Search code examples
pythonpandasscikit-learnsklearn-pandas

Error while trying to predict numbers: Expected 2D array, got 1D array instead


I recently started studying ML during a youtube tutorial. Based on what was told in the tutorial, I decided to improve and apply to a kind of Guess Game.

The game has multiple scenarios and some numbers which player have to collect before he goes to the next stage. So I thought to apply this to ML and try to see what happens.

In my CSV file, I have 16 columns (stage and 1 to 15 numbers) and lots of rows. So, to predict what is the numbers of the last stage (1988), I directly put into a "...predict([[1988]]))" and got the

ValueError: Expected 2D array, got 1D array instead.

I know it's almost impossible to predict in this case, but my main goal here is to reduce the number of mistakes and see how good ML can be to solve this.

Could you guys show me what and where I'm doing wrong? To better explain, code is below:

import pandas
from sklearn.tree import DecisionTreeClassifier


game_data = pandas.read_csv('game_data2.csv')
game_list = game_data.drop(columns=['n1', 'n2', 'n3', 'n4', 'n5', 
                                    'n6', 'n7', 'n8', 'n9', 'n10', 
                                     'n11', 'n12', 'n13', 'n14', 'n15'])

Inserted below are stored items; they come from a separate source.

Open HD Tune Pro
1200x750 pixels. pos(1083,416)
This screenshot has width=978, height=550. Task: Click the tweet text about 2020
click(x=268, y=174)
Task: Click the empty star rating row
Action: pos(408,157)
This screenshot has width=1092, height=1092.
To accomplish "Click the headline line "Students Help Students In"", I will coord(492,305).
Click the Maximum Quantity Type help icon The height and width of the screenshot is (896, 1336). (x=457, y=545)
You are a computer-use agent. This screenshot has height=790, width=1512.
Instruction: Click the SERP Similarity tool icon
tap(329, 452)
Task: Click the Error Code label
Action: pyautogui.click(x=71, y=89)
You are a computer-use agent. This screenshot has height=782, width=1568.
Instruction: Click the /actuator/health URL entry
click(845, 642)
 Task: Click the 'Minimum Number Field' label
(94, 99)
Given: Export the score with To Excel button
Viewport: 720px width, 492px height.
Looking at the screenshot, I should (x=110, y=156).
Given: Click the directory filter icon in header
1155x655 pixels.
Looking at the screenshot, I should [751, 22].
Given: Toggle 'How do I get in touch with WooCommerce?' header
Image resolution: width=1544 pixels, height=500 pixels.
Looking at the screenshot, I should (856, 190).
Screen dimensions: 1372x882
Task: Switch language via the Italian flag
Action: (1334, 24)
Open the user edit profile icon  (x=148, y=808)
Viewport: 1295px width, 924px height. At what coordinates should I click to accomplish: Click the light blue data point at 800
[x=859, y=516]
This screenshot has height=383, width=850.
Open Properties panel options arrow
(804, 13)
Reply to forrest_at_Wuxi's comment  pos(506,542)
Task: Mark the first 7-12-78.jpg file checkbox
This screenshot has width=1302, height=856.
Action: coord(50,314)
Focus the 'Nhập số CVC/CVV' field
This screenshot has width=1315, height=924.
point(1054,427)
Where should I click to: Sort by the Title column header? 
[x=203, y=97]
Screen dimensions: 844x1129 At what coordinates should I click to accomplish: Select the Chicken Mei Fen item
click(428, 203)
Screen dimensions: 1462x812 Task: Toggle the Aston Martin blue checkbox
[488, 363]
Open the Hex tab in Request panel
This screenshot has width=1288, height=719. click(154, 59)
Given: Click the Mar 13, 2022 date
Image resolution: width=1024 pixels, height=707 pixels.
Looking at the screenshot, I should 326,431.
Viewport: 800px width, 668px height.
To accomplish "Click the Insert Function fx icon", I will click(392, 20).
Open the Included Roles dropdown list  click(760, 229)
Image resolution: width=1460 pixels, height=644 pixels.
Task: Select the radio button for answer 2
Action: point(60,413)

game_stage = game_data['STAGE']

model = DecisionTreeClassifier()
model.fit(game_stage, game_list)


predictions = model.predict([[1988]])
predictions

Thank you in advance!


Solution

  • You need to reshape your game_stage variable into a 2D array before passing it into model.fit().

    If you modify your code like this, you don't get the error message:

    import pandas
    from sklearn.tree import DecisionTreeClassifier
    import numpy as np
    
    # Read data
    game_data = pandas.read_csv('game_data2.csv')
    game_list = game_data.drop(columns=['n1', 'n2', 'n3', 'n4', 'n5', 'n6', 'n7', 'n8', 'n9', 'n10', 'n11', 'n12', 'n13', 'n14', 'n15'])
    game_stage = game_data['STAGE']
    
    # Reshape into 2D array using numpy
    game_stage = np.asarray(game_stage)
    # -1 means this dimension is inferred from the data
    game_stage = game_stage.reshape(-1,1)
    
    # Train model
    model = DecisionTreeClassifier()
    model.fit(game_stage, game_list)
    
    # Prediction
    predictions = model.predict([[1988]])
    predictions